**What this task involves:**
Take each line of the listing that has the string "height" and report it.

**Records:**

▼

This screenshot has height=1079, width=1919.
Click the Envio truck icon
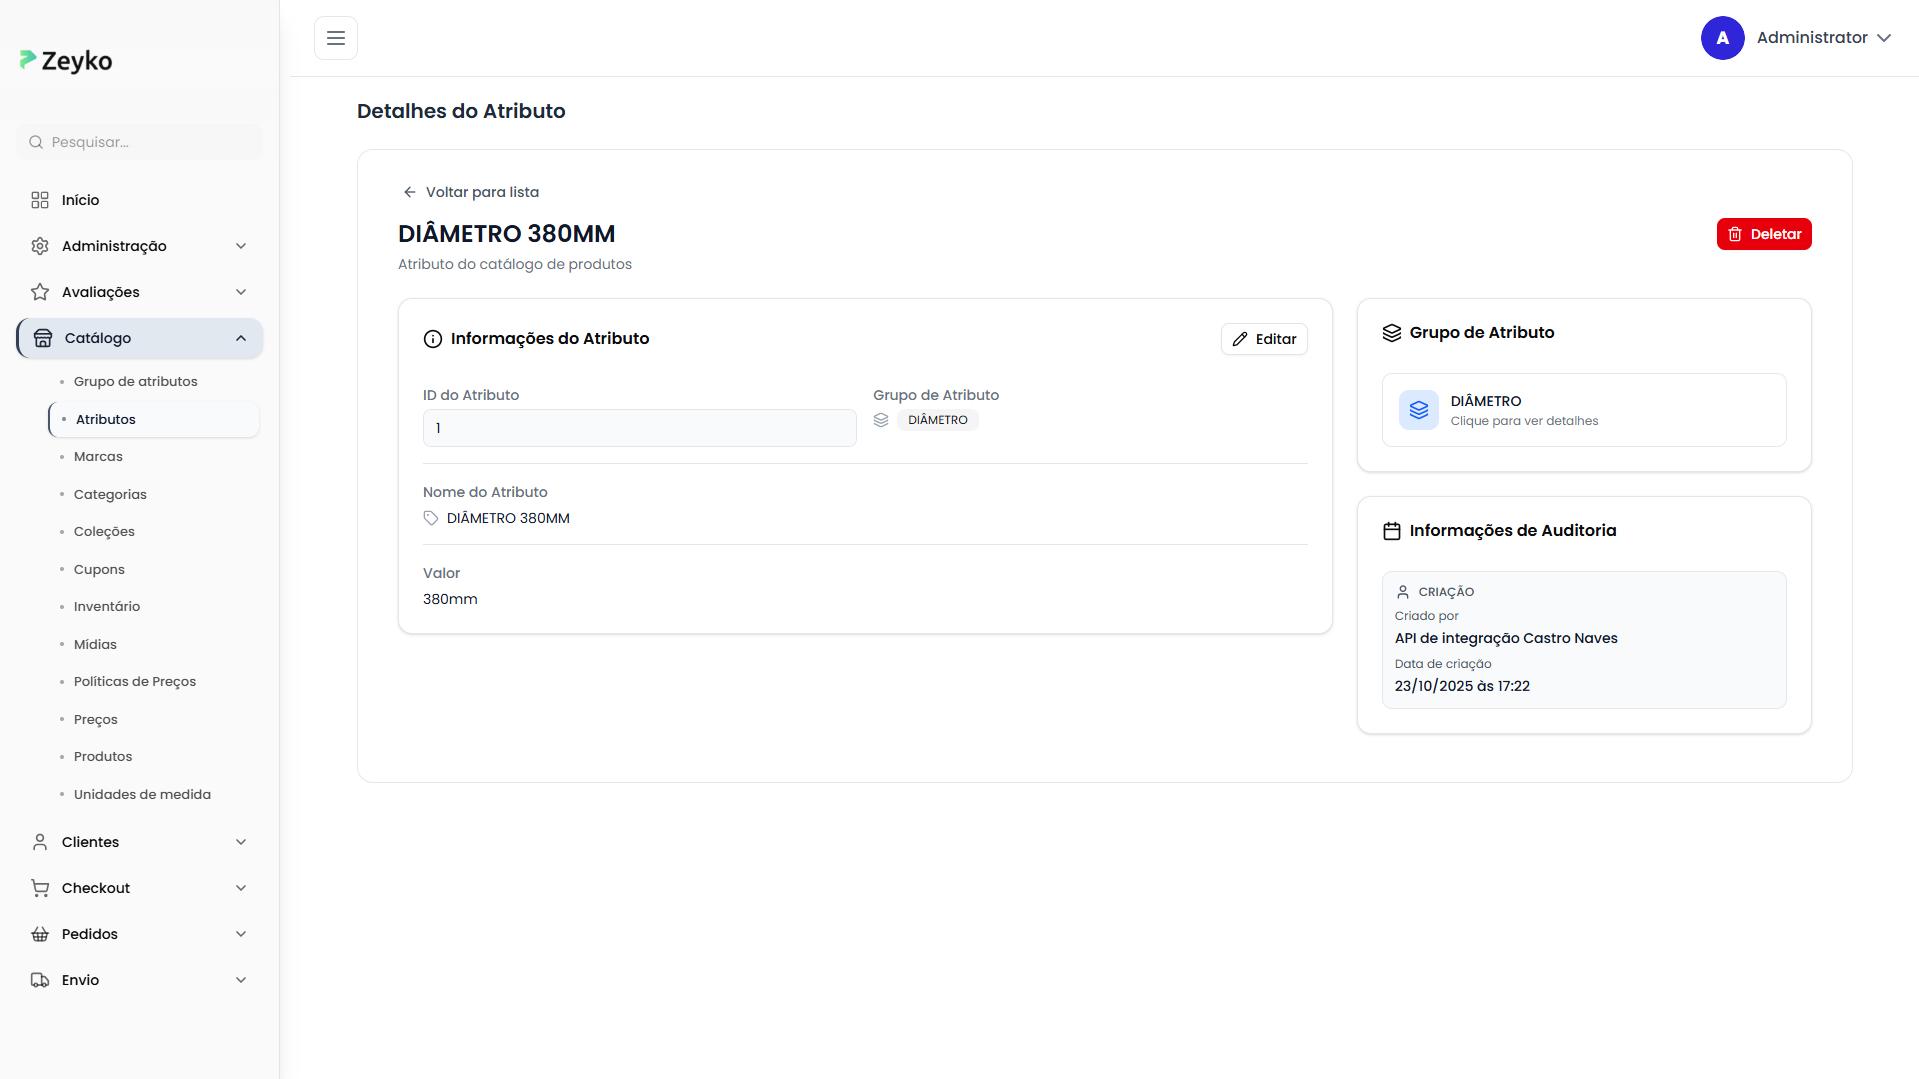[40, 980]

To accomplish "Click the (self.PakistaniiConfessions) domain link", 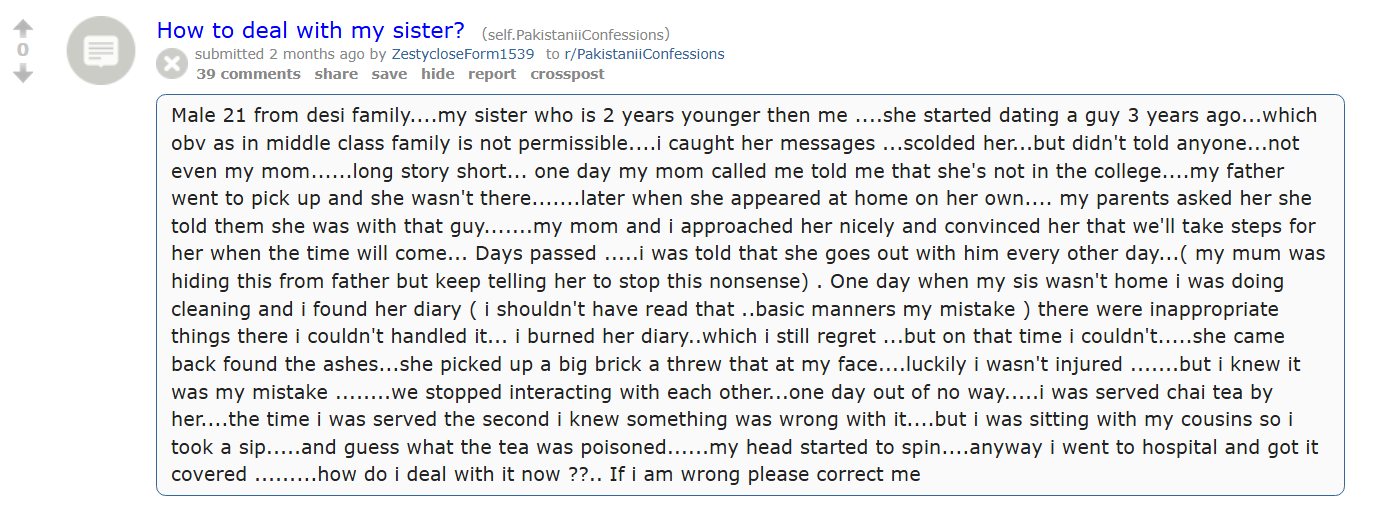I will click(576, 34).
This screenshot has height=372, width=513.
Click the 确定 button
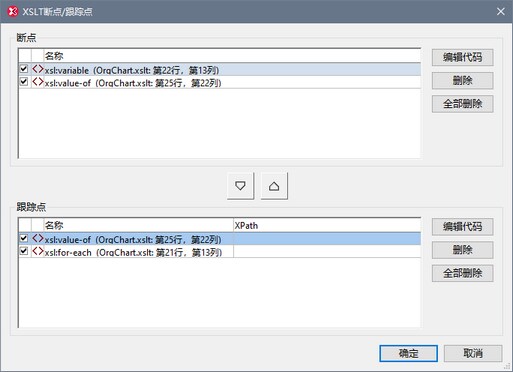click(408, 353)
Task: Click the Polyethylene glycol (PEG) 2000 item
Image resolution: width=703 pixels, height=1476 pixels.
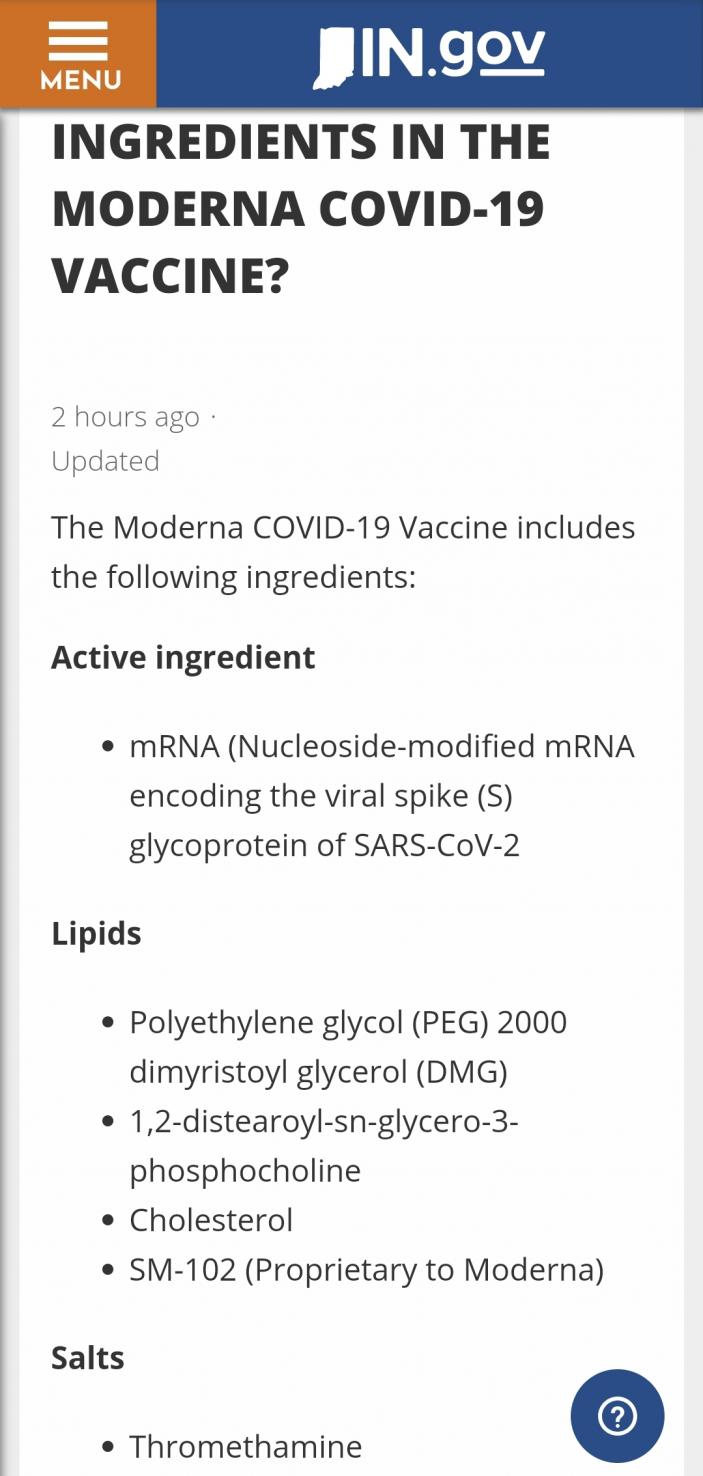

▲
▼

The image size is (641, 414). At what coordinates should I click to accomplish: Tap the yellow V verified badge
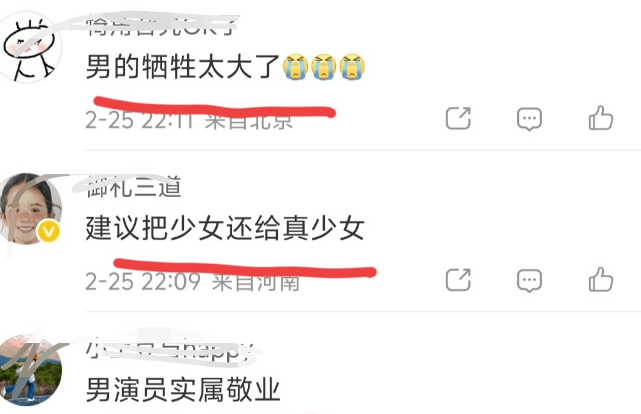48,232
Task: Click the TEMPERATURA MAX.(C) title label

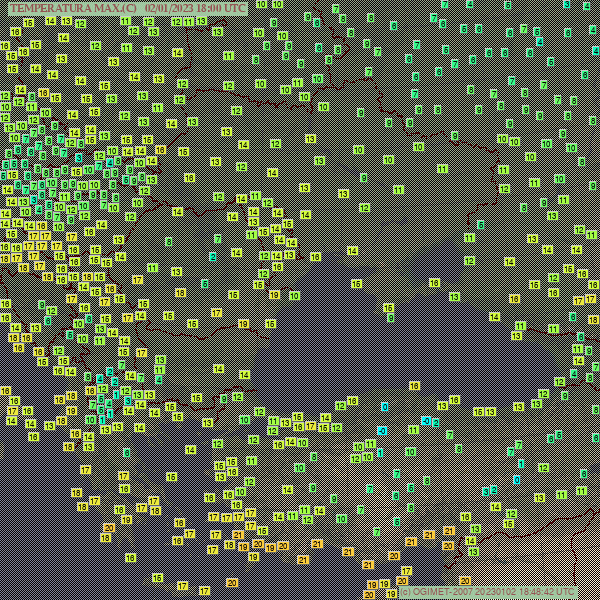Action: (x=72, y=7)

▲

**Output of the exercise:**
This screenshot has height=1079, width=1919.
This screenshot has height=372, width=513.
Image resolution: width=703 pixels, height=1476 pixels.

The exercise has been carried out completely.